* [TASK STATEMENT]: From the entries that follow, report every line in which "each" occurs.

* [INFORMATION SHOWN]:

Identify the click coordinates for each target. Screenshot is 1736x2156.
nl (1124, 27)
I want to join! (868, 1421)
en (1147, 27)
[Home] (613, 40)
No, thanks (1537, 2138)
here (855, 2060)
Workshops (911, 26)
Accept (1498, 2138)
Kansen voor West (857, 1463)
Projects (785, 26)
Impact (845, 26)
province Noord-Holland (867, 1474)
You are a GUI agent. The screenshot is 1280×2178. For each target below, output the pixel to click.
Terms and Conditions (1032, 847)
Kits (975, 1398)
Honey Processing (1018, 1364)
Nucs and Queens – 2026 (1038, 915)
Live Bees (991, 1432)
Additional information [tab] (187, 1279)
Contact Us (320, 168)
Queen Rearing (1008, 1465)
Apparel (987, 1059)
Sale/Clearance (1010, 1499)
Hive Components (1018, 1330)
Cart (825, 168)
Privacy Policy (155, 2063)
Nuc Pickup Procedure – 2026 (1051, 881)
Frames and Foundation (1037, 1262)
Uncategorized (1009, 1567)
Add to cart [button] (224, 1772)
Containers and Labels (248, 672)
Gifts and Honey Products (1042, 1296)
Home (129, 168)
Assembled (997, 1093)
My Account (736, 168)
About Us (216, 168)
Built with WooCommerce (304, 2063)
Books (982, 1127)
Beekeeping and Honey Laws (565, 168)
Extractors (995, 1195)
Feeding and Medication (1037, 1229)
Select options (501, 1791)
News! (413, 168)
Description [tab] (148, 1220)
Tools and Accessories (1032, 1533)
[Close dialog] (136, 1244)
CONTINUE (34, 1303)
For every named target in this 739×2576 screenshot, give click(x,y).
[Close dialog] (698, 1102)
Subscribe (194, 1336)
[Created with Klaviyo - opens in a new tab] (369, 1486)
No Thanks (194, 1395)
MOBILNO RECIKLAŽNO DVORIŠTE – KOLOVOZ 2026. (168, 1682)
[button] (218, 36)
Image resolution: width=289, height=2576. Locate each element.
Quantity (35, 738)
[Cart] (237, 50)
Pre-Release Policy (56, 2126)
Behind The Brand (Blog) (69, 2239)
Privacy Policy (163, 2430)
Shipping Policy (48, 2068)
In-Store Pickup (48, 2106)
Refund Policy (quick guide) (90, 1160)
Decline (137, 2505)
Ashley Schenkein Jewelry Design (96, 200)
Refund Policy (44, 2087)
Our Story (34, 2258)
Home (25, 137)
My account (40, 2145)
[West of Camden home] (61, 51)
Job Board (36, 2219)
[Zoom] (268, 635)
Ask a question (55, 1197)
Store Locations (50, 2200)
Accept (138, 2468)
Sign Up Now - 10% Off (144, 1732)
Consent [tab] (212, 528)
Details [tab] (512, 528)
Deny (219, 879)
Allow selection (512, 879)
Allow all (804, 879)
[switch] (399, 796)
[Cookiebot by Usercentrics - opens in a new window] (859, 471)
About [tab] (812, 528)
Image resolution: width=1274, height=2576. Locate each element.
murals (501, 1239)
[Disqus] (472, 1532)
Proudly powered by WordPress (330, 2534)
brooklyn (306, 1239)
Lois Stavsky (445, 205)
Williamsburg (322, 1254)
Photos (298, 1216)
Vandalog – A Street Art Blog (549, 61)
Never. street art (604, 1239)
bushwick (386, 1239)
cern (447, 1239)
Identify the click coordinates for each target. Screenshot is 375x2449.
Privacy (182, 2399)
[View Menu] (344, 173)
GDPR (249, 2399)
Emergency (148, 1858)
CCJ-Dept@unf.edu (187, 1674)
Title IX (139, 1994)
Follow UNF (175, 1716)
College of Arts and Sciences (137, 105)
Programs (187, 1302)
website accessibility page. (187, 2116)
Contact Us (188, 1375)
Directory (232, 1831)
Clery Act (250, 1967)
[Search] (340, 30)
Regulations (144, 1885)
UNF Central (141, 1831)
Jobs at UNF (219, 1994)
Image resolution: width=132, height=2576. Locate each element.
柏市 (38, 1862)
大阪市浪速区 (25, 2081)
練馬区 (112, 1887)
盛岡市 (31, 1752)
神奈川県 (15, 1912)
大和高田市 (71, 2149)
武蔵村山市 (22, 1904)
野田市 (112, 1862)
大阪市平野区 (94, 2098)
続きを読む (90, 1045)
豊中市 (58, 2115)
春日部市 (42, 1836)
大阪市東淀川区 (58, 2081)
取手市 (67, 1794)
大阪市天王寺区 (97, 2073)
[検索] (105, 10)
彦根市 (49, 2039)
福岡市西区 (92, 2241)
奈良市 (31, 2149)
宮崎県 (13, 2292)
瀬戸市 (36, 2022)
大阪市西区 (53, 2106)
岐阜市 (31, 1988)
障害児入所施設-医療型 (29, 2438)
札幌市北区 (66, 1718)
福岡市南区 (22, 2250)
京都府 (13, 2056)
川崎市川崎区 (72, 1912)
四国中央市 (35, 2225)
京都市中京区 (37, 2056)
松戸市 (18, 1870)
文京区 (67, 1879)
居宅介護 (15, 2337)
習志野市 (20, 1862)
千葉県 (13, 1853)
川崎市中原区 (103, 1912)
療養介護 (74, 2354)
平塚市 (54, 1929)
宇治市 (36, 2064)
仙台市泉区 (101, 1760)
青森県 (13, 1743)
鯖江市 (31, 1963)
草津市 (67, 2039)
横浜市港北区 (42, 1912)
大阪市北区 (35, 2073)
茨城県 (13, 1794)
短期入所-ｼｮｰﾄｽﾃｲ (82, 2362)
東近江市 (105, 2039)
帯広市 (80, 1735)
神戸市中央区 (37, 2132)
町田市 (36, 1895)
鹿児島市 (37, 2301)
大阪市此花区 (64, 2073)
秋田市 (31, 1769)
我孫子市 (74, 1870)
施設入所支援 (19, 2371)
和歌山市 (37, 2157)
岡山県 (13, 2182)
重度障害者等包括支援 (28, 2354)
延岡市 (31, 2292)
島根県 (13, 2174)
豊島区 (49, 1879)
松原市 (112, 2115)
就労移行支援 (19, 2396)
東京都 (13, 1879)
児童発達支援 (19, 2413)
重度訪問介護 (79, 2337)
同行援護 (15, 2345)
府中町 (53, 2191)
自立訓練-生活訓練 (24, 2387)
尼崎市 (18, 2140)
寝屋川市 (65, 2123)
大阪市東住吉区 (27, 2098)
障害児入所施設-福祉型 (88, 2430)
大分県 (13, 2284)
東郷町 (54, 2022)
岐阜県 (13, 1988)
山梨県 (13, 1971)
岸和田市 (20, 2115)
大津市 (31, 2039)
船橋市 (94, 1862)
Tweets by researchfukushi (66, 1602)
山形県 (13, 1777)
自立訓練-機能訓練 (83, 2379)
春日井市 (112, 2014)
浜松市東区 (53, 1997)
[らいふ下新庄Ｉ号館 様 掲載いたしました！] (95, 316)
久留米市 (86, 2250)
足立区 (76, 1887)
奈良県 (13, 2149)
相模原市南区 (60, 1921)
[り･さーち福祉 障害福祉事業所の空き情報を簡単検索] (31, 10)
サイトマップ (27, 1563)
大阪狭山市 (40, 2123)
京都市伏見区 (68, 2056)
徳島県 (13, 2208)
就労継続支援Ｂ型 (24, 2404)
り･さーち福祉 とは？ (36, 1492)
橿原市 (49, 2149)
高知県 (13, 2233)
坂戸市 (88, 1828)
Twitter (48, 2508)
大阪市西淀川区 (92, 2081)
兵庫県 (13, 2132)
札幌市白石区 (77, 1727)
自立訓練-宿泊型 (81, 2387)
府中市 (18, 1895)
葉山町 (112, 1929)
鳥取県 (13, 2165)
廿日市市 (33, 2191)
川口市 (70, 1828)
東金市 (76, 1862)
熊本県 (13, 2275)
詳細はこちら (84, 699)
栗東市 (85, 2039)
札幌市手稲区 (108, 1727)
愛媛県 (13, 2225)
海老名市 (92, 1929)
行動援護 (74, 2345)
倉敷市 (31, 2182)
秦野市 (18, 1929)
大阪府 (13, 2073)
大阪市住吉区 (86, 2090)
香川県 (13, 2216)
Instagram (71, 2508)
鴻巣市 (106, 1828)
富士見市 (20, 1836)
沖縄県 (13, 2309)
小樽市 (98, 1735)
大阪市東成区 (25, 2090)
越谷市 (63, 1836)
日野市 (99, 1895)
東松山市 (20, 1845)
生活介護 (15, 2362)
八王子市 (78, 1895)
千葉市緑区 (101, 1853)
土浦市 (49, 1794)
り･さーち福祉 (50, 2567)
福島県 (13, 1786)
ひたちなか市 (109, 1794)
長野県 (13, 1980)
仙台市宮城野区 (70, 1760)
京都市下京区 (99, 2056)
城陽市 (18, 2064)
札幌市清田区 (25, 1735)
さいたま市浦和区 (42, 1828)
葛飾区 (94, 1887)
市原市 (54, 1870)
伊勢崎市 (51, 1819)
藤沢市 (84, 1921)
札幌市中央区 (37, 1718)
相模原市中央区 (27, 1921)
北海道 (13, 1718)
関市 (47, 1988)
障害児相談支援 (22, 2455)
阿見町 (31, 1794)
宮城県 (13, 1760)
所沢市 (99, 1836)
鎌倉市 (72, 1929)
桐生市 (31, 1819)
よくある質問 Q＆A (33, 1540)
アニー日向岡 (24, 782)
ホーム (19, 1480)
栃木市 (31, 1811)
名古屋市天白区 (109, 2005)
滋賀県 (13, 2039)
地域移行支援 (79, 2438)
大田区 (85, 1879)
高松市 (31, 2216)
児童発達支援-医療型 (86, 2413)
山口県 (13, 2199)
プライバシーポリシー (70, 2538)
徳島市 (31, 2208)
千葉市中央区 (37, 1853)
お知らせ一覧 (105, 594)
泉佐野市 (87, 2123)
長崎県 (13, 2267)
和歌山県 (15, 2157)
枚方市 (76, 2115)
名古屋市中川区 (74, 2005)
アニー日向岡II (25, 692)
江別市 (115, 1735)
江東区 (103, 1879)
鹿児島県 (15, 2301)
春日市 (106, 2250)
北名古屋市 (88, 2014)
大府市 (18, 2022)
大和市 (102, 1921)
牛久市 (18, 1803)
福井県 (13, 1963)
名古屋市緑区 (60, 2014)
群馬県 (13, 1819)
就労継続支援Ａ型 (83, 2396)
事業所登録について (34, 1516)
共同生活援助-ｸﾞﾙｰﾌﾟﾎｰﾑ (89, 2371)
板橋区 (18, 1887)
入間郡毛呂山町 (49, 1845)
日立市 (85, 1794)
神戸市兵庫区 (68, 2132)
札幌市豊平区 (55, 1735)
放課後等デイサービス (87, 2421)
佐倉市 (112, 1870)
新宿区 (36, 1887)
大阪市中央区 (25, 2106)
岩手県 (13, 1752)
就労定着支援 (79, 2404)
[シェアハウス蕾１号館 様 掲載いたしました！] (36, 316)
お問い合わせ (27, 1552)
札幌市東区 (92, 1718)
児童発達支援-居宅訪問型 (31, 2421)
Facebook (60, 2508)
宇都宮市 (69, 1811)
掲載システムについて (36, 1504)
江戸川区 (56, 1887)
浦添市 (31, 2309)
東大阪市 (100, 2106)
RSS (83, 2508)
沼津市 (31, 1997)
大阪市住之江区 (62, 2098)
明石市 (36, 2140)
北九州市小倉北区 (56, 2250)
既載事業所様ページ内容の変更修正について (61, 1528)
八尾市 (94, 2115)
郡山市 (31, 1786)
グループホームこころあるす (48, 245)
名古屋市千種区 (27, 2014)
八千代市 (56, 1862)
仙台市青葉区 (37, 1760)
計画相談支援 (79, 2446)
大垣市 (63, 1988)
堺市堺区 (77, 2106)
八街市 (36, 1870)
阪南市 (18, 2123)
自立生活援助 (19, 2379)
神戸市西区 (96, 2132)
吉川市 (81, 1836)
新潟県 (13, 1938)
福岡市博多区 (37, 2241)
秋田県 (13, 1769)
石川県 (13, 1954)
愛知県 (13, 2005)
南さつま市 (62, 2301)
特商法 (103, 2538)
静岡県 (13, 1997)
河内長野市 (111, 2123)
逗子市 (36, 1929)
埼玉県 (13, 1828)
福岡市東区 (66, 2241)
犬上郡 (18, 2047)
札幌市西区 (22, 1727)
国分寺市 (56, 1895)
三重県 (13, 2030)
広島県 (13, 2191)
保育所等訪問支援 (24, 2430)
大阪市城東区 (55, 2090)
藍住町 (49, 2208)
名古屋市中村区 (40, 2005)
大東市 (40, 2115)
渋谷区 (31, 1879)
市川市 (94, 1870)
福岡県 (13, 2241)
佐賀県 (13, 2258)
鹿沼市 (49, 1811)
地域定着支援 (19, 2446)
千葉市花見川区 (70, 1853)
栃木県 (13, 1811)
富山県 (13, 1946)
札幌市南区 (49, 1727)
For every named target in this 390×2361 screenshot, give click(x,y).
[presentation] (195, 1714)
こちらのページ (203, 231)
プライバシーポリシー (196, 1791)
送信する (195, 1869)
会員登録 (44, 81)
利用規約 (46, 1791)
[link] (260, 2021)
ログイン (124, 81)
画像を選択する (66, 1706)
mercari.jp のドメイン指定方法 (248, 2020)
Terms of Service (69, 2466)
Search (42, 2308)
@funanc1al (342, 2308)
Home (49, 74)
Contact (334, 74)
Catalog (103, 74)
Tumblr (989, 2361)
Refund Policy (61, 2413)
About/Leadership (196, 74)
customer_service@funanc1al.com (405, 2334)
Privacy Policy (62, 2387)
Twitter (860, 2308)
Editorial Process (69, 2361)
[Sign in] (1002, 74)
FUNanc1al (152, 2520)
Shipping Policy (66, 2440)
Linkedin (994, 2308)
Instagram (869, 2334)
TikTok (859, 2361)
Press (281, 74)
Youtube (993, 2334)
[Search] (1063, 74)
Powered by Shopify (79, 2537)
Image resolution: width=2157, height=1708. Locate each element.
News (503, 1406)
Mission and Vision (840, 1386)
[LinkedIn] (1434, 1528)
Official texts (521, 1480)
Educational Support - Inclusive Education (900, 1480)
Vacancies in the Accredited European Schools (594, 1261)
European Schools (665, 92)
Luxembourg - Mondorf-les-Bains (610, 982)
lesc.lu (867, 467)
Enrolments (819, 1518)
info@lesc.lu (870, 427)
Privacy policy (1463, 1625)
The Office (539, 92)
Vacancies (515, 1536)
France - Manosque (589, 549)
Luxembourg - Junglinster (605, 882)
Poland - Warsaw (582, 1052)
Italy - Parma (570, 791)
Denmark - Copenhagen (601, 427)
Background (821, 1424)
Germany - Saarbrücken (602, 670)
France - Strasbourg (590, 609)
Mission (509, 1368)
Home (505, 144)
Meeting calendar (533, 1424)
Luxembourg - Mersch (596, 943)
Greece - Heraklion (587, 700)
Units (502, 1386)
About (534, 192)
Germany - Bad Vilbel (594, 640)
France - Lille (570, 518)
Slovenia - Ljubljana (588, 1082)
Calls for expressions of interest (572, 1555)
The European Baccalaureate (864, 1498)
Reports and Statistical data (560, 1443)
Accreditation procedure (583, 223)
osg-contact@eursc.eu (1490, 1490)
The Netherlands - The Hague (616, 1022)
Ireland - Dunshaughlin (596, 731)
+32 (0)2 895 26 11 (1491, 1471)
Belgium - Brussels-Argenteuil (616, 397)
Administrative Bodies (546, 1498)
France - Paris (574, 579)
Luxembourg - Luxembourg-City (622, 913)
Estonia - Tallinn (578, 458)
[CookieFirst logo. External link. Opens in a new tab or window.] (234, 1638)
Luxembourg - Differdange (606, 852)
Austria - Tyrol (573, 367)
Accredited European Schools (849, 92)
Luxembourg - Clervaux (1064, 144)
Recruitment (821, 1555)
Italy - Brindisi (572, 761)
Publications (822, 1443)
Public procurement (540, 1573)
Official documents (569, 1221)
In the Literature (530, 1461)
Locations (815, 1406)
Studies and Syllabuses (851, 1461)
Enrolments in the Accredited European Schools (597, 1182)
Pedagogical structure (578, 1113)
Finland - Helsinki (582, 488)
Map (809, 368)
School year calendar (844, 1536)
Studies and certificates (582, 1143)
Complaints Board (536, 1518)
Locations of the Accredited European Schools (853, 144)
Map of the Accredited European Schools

* [EXERCISE ANSWER]:
Identify the click coordinates for each target. Screenshot is 1736x2156.
You are a GUI agent. The screenshot is 1280×2178. For each target below, output the pixel to click.
Image resolution: width=289, height=2576. Locate each element.
Image resolution: width=1274, height=2576. Locate each element.
Identify the click coordinates for each target. Screenshot is 375x2449.
Image resolution: width=132, height=2576. Locate each element.
Image resolution: width=2157, height=1708. Locate each element.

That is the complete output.